Noi non possiamo più permetterci di pensare: abbiamo troppo. Troppi dati, troppe persone, troppe ore di lavoro, troppa scelta, troppe informazioni. Ed è quindi un sollievo poter guardare un’immagine, infastidirsi per la notizia ma poi prenderla a ridere.
Il meme è la fotografia storica di un evento, ma con una potenza evocativa diversa: se una foto di un evento storico può trasmetterci un vasto range di emozioni, il meme te ne dà una. Devi divertirti, non ci devi pensare, tutto questo è ridicolo, non è grave, fatti una risata.
Esso quindi normalizza cose che dovrebbero farci indignare e preoccupare, cose che dovrebbero darci lo stimolo per reagire o fare e lo fa con semplicità devastante, lo fa con la potenza del flusso, del molteplice. Diventa trend. Diventa virale. Diventa qualcosa da riprendere per poter rimanere al centro della conversazione.
Ed è proprio quest’ultimo, uno dei punti cardini non solo della nostra vita social, ma anche quella dei mematori e dei politici, o meglio del politico che ho citato prima, con uno staff che ha capito prima di altri come funziona la ‘macchina’: per rimanere al centro della conversazione bisogna sapere di cosa stanno parlando tutti. È la regola numero uno di ogni creatore di contenuti: se parli dei 10 modi per grattarti la testa, probabilmente lo leggeranno solo coloro che hanno molto prurito o la vostra audience di affezionati, se la avete. Se parli di Nutella Biscuits quando si parla di questo e se diventi grottesco abbastanza da diventare memabile, sei sulla bocca di tutti.

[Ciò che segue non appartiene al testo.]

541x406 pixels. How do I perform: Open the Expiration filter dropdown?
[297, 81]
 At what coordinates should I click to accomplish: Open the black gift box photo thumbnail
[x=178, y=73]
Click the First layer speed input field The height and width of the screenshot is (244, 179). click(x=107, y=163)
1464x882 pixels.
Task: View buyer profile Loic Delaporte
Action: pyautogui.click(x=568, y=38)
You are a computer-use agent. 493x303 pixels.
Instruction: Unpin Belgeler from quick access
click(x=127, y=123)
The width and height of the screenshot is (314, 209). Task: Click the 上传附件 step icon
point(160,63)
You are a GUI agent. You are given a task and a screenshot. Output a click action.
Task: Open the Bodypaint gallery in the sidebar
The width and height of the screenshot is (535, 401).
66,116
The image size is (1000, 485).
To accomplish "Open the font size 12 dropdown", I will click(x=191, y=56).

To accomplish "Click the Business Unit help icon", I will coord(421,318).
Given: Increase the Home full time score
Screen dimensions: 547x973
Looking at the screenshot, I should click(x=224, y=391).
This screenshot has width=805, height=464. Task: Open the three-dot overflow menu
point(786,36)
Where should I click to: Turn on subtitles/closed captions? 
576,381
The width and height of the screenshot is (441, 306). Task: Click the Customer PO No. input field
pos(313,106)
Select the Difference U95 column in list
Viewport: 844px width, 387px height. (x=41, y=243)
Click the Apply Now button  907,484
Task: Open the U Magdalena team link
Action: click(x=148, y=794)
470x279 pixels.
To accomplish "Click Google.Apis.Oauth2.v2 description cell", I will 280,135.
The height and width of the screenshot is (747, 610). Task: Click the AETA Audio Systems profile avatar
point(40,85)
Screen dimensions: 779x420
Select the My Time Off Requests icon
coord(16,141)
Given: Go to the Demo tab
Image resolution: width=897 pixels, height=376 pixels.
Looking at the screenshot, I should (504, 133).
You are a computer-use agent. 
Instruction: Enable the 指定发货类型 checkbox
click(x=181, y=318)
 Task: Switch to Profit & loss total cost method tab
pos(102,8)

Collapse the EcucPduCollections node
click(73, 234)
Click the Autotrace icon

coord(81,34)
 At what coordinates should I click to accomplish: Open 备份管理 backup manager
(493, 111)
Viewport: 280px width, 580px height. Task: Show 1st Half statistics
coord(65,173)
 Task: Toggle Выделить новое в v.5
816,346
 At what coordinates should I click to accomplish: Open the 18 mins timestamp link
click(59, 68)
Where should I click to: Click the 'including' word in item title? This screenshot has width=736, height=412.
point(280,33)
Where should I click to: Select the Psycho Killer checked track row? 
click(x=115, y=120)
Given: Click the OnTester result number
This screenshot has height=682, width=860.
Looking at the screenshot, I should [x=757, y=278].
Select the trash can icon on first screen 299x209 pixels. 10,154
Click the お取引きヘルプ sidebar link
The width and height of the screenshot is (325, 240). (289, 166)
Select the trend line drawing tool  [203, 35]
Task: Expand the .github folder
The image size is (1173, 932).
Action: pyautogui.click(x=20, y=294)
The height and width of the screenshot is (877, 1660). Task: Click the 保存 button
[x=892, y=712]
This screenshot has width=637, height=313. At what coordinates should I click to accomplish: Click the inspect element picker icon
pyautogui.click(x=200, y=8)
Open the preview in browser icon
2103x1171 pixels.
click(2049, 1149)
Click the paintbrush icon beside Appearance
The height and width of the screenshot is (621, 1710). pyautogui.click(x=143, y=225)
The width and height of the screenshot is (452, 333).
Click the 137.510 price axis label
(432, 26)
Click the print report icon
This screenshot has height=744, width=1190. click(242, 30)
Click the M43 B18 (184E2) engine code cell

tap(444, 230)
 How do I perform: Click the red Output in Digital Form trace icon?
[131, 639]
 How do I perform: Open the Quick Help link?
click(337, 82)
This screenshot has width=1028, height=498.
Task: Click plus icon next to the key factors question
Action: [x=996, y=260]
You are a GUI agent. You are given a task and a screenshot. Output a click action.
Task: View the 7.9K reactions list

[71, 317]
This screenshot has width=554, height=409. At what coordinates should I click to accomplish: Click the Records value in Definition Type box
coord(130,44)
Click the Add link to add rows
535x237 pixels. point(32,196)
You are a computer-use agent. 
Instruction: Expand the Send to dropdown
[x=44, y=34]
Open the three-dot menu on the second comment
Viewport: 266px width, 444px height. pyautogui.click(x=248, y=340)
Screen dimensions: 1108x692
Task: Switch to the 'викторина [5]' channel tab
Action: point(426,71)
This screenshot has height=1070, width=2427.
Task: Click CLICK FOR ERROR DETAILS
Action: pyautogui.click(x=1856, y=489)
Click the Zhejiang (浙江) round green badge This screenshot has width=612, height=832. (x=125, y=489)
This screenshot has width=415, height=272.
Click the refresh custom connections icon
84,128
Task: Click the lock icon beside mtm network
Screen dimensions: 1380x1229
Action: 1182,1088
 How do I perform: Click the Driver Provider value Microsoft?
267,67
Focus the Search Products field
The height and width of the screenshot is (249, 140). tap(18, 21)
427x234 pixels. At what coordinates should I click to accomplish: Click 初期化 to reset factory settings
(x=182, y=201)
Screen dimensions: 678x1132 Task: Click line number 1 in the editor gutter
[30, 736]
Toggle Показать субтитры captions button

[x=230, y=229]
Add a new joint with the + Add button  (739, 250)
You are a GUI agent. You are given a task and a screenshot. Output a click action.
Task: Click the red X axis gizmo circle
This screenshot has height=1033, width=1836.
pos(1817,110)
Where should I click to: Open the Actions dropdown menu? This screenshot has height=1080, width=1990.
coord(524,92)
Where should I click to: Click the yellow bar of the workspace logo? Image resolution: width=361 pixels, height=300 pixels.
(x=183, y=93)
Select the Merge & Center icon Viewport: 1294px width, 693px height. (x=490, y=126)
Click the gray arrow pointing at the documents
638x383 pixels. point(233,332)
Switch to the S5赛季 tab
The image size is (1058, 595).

È a questo punto che si annullano i confini del buono o del brutto. Il meme fa ridere però l’azione di per sé è gravissima e il fatto che continuiamo a scrollare e mettere la reazione AhAh ad ogni declinazione creata ci espone sempre più al fatto, rendendolo non più così spaventoso come sembrava essere originariamente.
Diventa una risata. Un modo per attaccare bottone con la tipa su WhatsApp e vuoi sembrare simpy e aggiornato. Un titolo clickbait. Un articolo che colleziona i migliori.
E poi tutto passa. Però quell’azione no. Quella mina la nostra libertà di cittadini, la nostra incolumità, i nostri valori, rappresenta un grave precedente. Ma sembra non importarcene, di fronte a views, impression, noia e burnout da preoccupazioni.